I shook my head. “I…what are you? What do you want?”

The creature swayed slightly, a small speck of red on its white skin the only sign of what it had done to my leg. I saw no mouth or nose, no real face at all. Just that same staring, swimming darkness that its pleasant voice seemed to come from as it responded.

“I want to help you. Help you be honest with yourself. You try to lie and say you don’t hate yourself, but we both know that’s not true. You promise yourself you’ll do better, make those that love you proud, but it’s just another lie, isn’t it?”

I felt tears come to my eyes as I nodded.

“And why is it a lie, Justine?”

My nose was starting to run as I sniffled my answer. “Because I never do. And because nobody really loves me.”

The creature gave a slight nod. “That’s right. At least mostly right. Because I love you.”

I felt my chest warming as I looked at him in disbelief. “You do? Do you really?”

He nodded again. “I do. And I won’t ever leave you. Not until it’s over. It’ll take time for you to see things my way, I’m sure, but in then end you’ll see that it’s okay to hate yourself just as much as I love you. And eventually, you’ll understand.”

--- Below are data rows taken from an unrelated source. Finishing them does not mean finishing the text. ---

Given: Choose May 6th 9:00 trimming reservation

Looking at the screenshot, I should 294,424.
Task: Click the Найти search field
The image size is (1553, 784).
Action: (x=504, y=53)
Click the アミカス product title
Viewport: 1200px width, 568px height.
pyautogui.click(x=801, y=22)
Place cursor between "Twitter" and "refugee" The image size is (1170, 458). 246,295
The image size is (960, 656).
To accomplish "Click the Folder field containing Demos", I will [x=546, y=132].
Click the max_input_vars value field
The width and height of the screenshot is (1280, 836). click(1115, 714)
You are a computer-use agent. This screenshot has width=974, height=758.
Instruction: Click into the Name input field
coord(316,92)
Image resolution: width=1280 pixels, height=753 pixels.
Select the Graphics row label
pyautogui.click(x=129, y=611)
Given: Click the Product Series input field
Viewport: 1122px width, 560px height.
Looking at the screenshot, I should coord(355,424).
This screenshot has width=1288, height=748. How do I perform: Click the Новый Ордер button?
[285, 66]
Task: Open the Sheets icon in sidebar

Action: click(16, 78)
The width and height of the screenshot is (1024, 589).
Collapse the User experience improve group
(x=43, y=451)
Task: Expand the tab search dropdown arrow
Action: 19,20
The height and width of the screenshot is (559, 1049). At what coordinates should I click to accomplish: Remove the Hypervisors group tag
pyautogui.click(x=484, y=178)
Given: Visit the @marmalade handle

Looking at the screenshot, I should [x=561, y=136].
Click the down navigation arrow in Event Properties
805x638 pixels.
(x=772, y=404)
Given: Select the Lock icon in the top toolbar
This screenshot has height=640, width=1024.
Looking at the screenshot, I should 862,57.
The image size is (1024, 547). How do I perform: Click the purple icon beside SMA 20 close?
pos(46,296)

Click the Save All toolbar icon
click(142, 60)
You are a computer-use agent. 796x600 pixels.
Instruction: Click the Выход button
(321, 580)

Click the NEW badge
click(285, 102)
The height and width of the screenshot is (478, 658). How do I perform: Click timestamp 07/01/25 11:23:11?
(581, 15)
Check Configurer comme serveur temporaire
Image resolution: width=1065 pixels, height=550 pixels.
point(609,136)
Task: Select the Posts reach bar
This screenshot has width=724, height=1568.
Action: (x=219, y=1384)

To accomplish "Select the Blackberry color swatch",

The tears were streaming down my face now, my heart filled to bursting with both black despair and a burning sense of gratitude that he would love me and stay with me despite how terrible I was. Wanting to please him, I asked the only question that came to mind. “I’ll understand what?” He paused a moment before he responded, and I was afraid I’d made him angry. But when he did speak, his voice was so gentle and full of love that I started to cry even harder.

“That it’s okay. It’s okay to let go.”